Will you write out the material word for word, from the line containing "This screenshot has width=997, height=561." through its end, leaving the pictures out?
╭─ Records supplied
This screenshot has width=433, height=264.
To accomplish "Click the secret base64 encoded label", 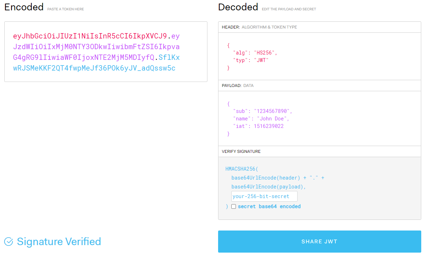I will [x=269, y=206].
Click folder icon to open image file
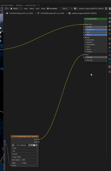Screen dimensions: 111x171 (x=34, y=145)
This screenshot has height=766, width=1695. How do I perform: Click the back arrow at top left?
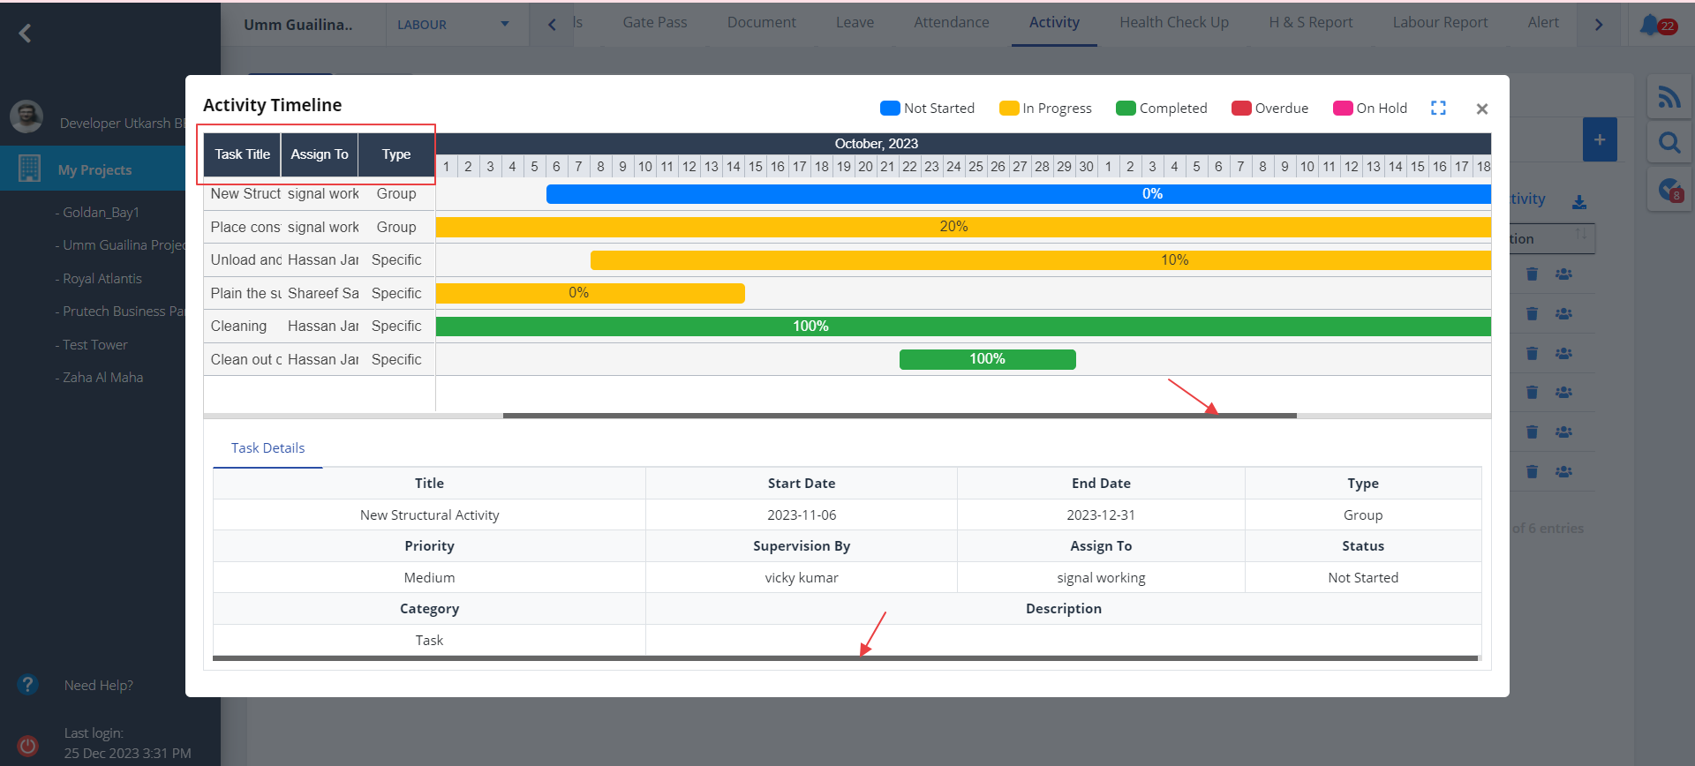coord(25,34)
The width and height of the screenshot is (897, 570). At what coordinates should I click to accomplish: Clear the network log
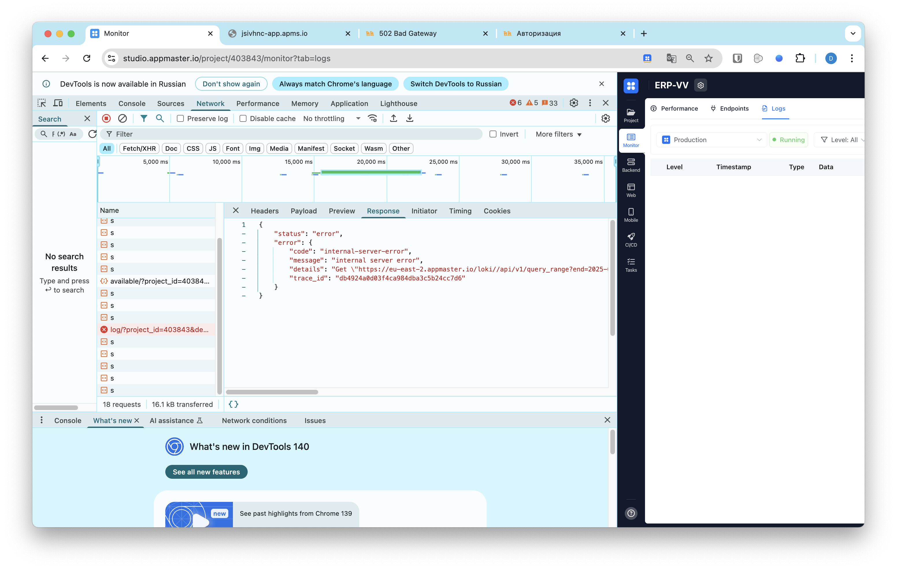[122, 118]
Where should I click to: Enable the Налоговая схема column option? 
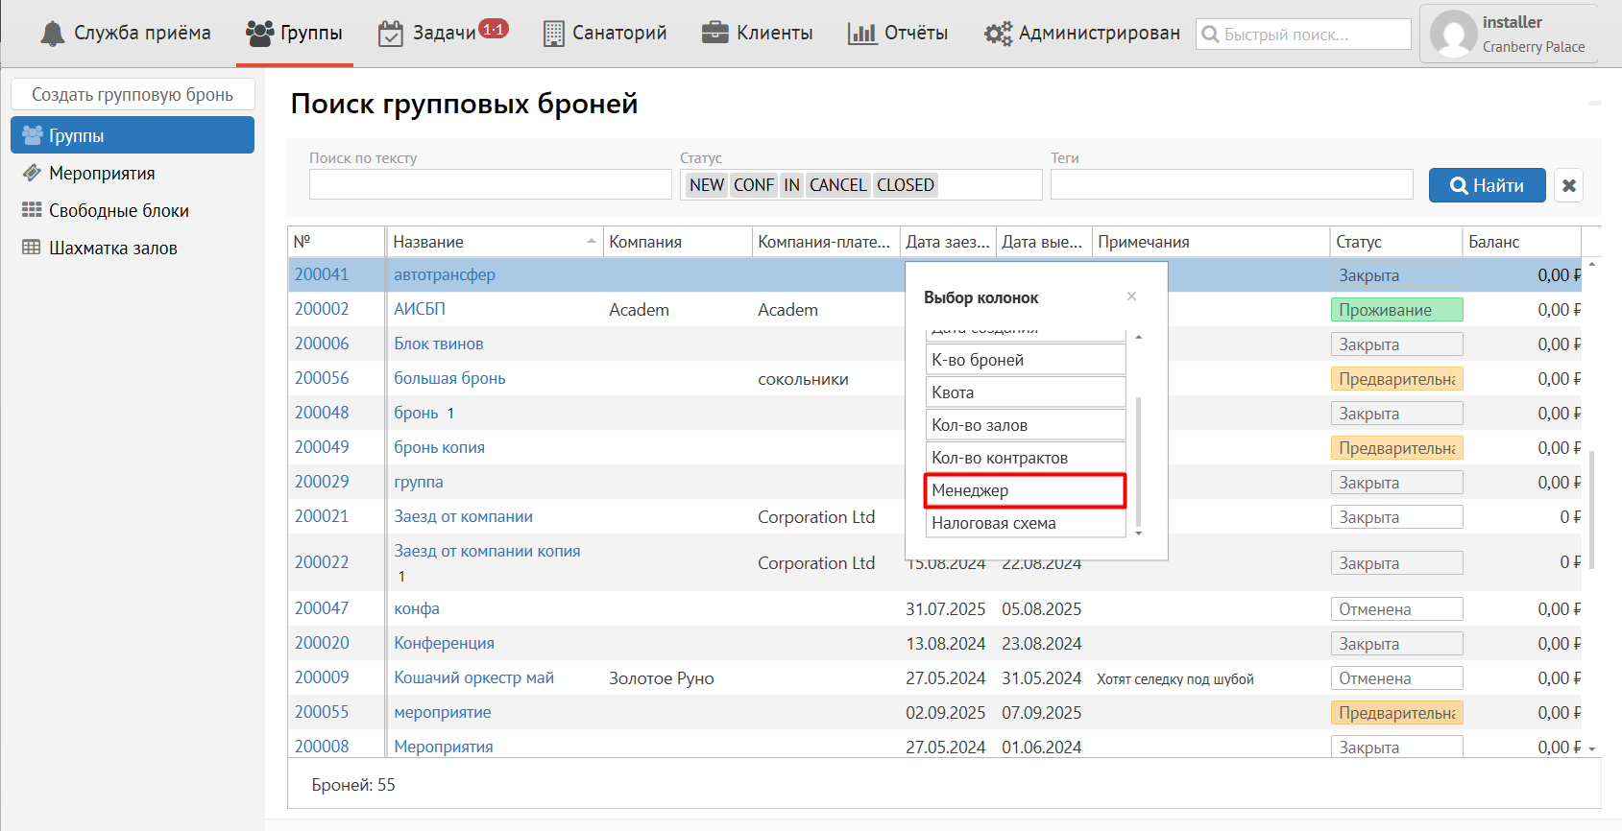tap(1024, 523)
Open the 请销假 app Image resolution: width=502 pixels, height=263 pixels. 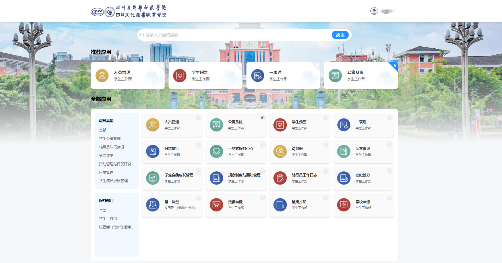point(300,151)

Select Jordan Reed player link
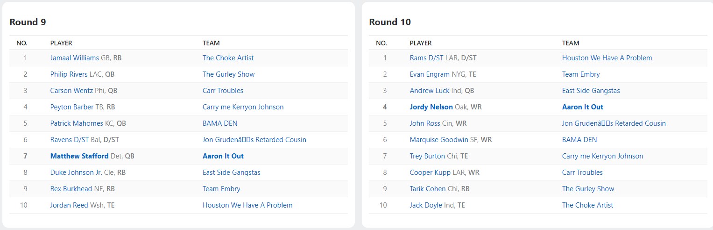coord(69,205)
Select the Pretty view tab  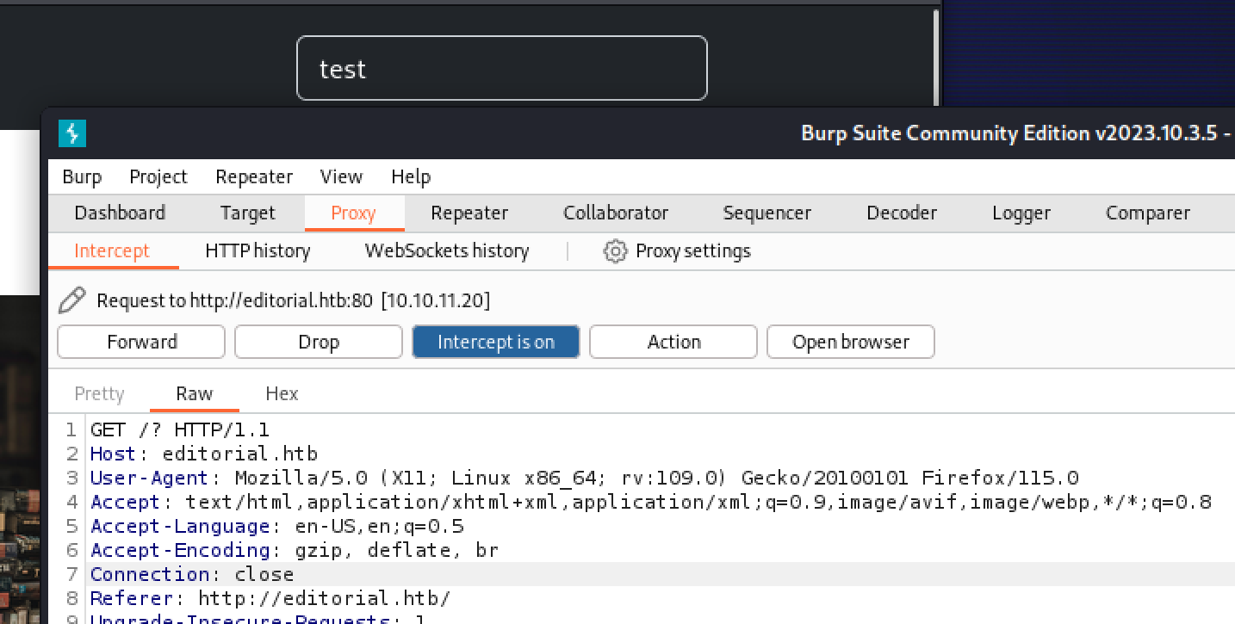[x=99, y=393]
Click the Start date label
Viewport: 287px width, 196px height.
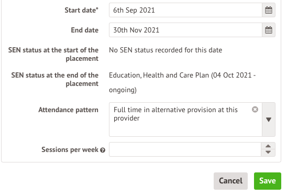[x=82, y=10]
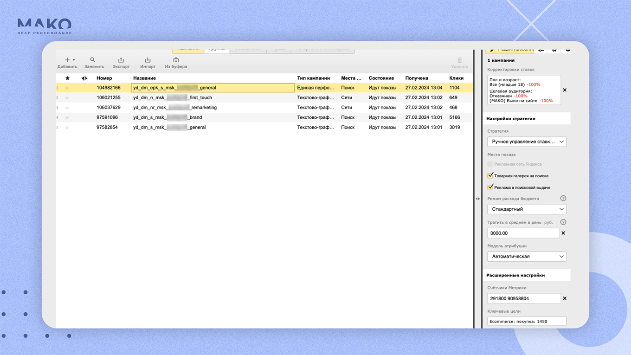Screen dimensions: 631x355
Task: Open the Модель атрибуции Автоматическая dropdown
Action: 527,257
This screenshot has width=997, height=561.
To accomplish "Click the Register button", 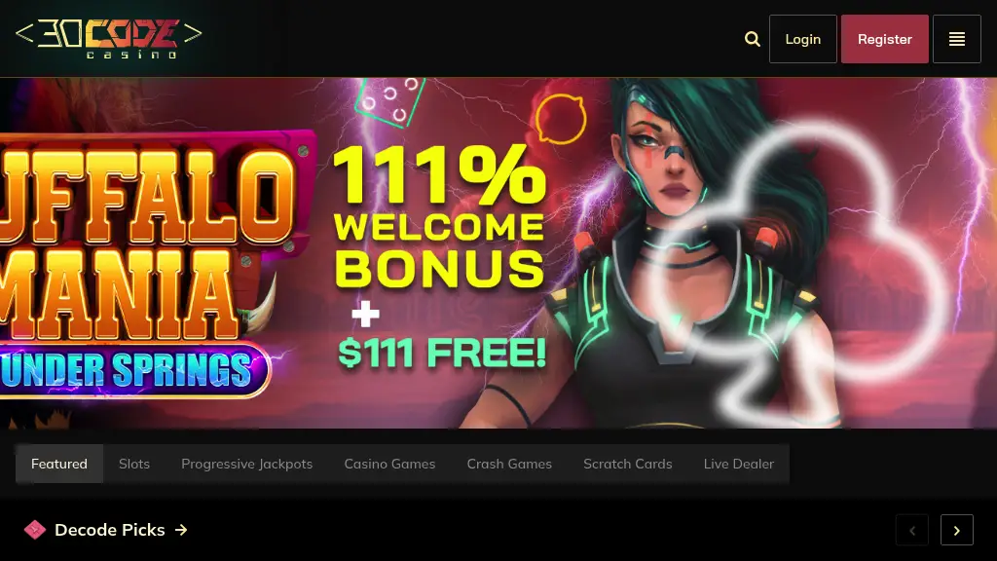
╰─
> _The solution_
This screenshot has width=997, height=561.
To accomplish "Click the Register button", 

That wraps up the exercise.